Asbestos Hazards Handbook - Chapter 2
 Contents    Search publications                      Previous chapter   Next chapter

Asbestos: The Worst Industrial Killer

The medical profession, construction employers and architects got it badly, dangerously wrong. Asbestos is killing thousands more people today than they ever predicted possible and the numbers, particularly among construction workers, are rising.

In the first part of the next century at least 30 people will die each day of an asbestos related disease. We are facing a massive and totally preventable epidemic of early, painful death and suffering. In the next 30 years at least 150,000 UK citizens will die of lung cancer, mesothelioma and asbestosis, yet the "evil" effects of asbestos were first documented by HM Factory Inspectors nearly 100 years ago.

Current official estimates announced in March 1995, by Professor Julian Peto of the Institute of Cancer Research and the Health and Safety Executive, HSE, are that asbestos now kills between 3,000 and 3,500 people in Britain every year and that this death rate will increase to between 5,000 and 10,000 in the first quarter of the 21st century.

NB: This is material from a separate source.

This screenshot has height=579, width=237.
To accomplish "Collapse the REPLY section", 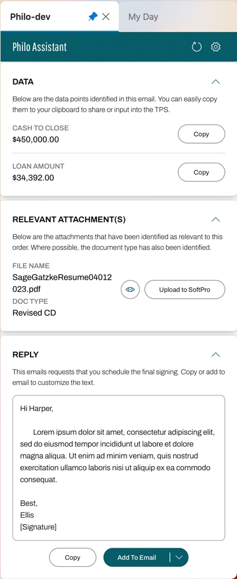I will (216, 354).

This recognition of the scale of the epidemic comes 10 years too late. Many people warned that Peto's previous work grossly underestimated the extent of the risk from asbestos.

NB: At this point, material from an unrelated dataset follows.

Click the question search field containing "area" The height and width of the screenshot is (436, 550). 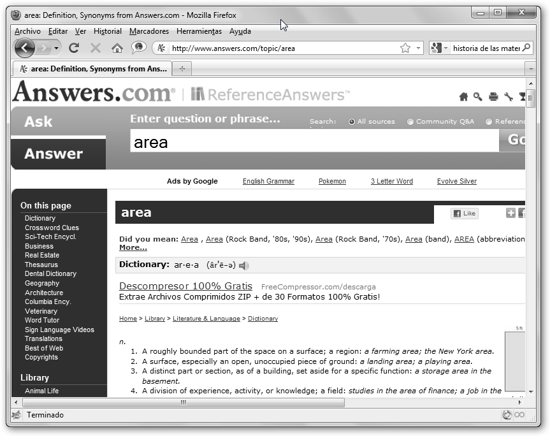(314, 142)
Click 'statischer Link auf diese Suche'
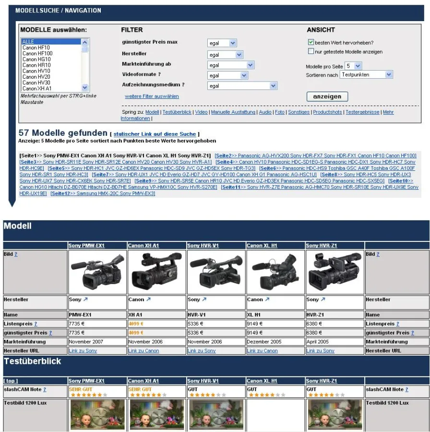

In 1982 both Nancy Tait of SPAID (Society for the Prevention of Asbestosis and Industrial Diseases), and David Gee, National Health and Safety Officer, GMB, had letters printed in the New Statesman arguing that Richard (brother of Julian) Peto's prediction of 50,000 deaths from asbestos, which he knew could be lower or higher, was an underestimate and argued the total would be nearer to 70,000-75,000. Richard Peto had predicted a peak of 2,000-3,000 deaths per year occurring sometime in the 1990s. Nancy Tait said of the impending controls, "SPAID does not accept that to halve the amount of dust which workers are allowed to inhale will halve the number of cancer deaths......cancer, especially mesothelioma, attacks those with slight, short and/or intermittent exposure to asbestos, and non-smokers and the very fit do not escape." Gee said: "Whatever the figure (of deaths) it represents a public health disaster which was predictable and preventable...Most readers will be more interested in the politics...whereby known preventive measures were not adopted, than in the exact size of the tragedy."

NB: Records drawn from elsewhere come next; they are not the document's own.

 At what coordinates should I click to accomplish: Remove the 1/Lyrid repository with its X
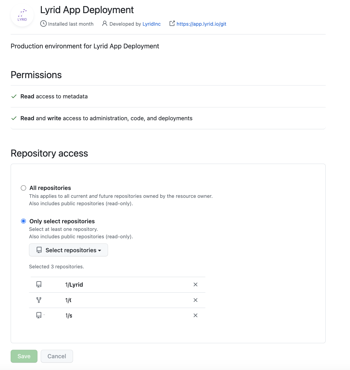click(x=196, y=284)
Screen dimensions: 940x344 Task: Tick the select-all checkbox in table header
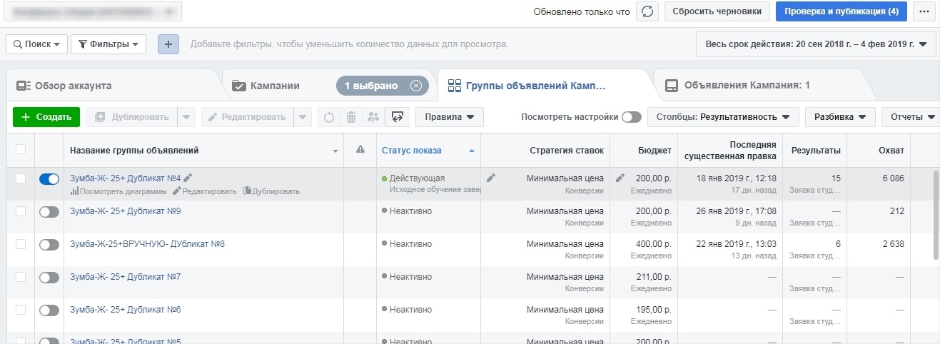[x=21, y=149]
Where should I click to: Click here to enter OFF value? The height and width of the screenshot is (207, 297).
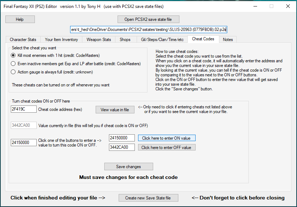tap(166, 147)

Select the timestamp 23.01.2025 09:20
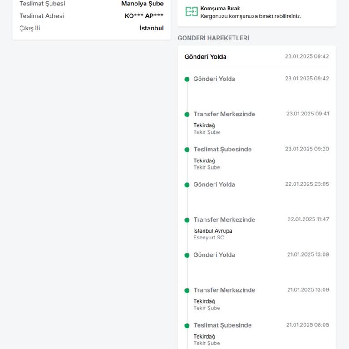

In 1984 Hazards Bulletin was sued and made bankrupt after the publication in 1979 of Asbestos Killer Dust - a worker/community guide. This book warned of the impending disaster. The dedication reads, "This booklet is dedicated to the many working class people who have been murdered by the asbestos industry and to those beginning to fight back for the right to a healthy and safe workplace."

Alan Dalton, the author, now National Health and Safety Co-ordinator of the TGWU, was also sued for libel and made bankrupt by a doctor. He defended himself, but lost the case. The jury awarded the doctor just £500 after a 10-day High Court trial, but his court costs were £13,000. Alan says, "It gives no pleasure that history proved Hazards right."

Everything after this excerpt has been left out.